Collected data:
—————

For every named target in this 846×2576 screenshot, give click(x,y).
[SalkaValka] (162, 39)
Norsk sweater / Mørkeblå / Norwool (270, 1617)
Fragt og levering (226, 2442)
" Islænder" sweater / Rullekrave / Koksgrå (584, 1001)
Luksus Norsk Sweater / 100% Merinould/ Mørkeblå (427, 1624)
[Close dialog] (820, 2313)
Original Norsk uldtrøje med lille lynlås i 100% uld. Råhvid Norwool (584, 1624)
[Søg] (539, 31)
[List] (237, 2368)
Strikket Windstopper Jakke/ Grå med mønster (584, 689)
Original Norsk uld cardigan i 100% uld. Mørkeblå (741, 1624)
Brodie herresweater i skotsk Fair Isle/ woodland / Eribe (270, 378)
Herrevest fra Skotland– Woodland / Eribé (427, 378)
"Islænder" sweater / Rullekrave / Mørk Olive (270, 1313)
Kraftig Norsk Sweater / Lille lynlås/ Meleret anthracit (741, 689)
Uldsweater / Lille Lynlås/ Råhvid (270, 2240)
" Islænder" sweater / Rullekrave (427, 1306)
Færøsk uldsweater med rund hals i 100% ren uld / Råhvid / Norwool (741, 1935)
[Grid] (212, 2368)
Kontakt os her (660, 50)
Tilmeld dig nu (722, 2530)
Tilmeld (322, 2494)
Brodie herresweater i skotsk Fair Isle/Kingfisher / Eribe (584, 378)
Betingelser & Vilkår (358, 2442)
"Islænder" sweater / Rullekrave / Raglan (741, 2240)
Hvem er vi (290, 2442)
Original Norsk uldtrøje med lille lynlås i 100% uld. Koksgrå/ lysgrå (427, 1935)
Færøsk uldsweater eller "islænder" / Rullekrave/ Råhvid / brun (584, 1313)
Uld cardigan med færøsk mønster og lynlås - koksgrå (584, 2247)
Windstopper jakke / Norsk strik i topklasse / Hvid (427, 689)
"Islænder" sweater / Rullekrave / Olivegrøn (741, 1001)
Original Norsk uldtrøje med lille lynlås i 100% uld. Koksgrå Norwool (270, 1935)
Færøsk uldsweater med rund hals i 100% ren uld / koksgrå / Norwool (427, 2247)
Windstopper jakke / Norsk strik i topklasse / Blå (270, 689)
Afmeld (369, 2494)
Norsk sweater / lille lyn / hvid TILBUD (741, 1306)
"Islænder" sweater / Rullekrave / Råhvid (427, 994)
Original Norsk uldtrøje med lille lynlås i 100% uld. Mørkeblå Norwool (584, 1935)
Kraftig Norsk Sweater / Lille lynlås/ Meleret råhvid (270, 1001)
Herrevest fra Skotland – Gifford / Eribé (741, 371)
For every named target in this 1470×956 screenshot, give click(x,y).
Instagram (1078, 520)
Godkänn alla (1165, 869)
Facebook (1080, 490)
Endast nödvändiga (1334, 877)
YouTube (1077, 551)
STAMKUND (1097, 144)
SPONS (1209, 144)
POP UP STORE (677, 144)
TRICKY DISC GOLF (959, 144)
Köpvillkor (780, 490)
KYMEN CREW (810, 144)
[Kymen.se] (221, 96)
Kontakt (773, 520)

—————

> [Problem requirements]:
Please go over the data above and copy each line with "Original" in it.

> [Solved problem]:
Original Norsk uldtrøje med lille lynlås i 100% uld. Råhvid Norwool (584, 1624)
Original Norsk uld cardigan i 100% uld. Mørkeblå (741, 1624)
Original Norsk uldtrøje med lille lynlås i 100% uld. Koksgrå/ lysgrå (427, 1935)
Original Norsk uldtrøje med lille lynlås i 100% uld. Koksgrå Norwool (270, 1935)
Original Norsk uldtrøje med lille lynlås i 100% uld. Mørkeblå Norwool (584, 1935)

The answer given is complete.